Task directions
What is needed here is an exact copy of all the data.
###
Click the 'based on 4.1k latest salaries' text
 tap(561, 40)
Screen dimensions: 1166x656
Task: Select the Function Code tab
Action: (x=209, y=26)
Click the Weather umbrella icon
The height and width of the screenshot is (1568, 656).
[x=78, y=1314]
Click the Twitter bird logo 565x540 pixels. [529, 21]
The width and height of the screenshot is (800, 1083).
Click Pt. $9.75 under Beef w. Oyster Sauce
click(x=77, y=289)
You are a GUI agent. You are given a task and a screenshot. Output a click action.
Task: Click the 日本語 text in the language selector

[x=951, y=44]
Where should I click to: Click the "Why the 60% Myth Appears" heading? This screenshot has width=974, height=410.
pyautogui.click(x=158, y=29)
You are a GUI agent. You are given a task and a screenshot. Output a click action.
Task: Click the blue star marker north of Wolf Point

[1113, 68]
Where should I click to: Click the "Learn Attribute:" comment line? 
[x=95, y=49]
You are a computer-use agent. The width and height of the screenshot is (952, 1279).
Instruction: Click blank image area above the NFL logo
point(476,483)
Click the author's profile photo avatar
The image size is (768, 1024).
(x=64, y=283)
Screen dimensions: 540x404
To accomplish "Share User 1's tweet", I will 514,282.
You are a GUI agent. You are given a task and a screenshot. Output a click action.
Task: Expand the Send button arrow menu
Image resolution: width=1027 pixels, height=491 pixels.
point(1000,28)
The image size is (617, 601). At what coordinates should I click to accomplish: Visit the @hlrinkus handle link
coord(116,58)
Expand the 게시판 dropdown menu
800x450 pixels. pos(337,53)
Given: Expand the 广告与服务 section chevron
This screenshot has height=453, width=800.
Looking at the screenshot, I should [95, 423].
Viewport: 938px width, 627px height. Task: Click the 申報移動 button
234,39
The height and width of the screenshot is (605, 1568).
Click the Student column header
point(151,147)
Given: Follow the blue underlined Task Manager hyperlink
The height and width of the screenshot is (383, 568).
###
Result of this exercise
Click the 'based on 4.1k latest salaries' text
 tap(561, 40)
Screen dimensions: 1166x656
Task: Select the Function Code tab
Action: (x=209, y=26)
Click the Weather umbrella icon
The height and width of the screenshot is (1568, 656).
[x=78, y=1314]
Click the Twitter bird logo 565x540 pixels. [529, 21]
The width and height of the screenshot is (800, 1083).
Click Pt. $9.75 under Beef w. Oyster Sauce
click(x=77, y=289)
You are a GUI agent. You are given a task and a screenshot. Output a click action.
Task: Click the 日本語 text in the language selector

[x=951, y=44]
Where should I click to: Click the "Why the 60% Myth Appears" heading? This screenshot has width=974, height=410.
pyautogui.click(x=158, y=29)
You are a GUI agent. You are given a task and a screenshot. Output a click action.
Task: Click the blue star marker north of Wolf Point

[1113, 68]
Where should I click to: Click the "Learn Attribute:" comment line? 
[x=95, y=49]
You are a computer-use agent. The width and height of the screenshot is (952, 1279).
Instruction: Click blank image area above the NFL logo
point(476,483)
Click the author's profile photo avatar
The image size is (768, 1024).
(x=64, y=283)
Screen dimensions: 540x404
To accomplish "Share User 1's tweet", I will 514,282.
You are a GUI agent. You are given a task and a screenshot. Output a click action.
Task: Expand the Send button arrow menu
Image resolution: width=1027 pixels, height=491 pixels.
point(1000,28)
The image size is (617, 601). At what coordinates should I click to accomplish: Visit the @hlrinkus handle link
coord(116,58)
Expand the 게시판 dropdown menu
800x450 pixels. pos(337,53)
Given: Expand the 广告与服务 section chevron
This screenshot has height=453, width=800.
Looking at the screenshot, I should [95, 423].
Viewport: 938px width, 627px height. Task: Click the 申報移動 button
234,39
The height and width of the screenshot is (605, 1568).
Click the Student column header
point(151,147)
Given: Follow the blue underlined Task Manager hyperlink
The height and width of the screenshot is (383, 568).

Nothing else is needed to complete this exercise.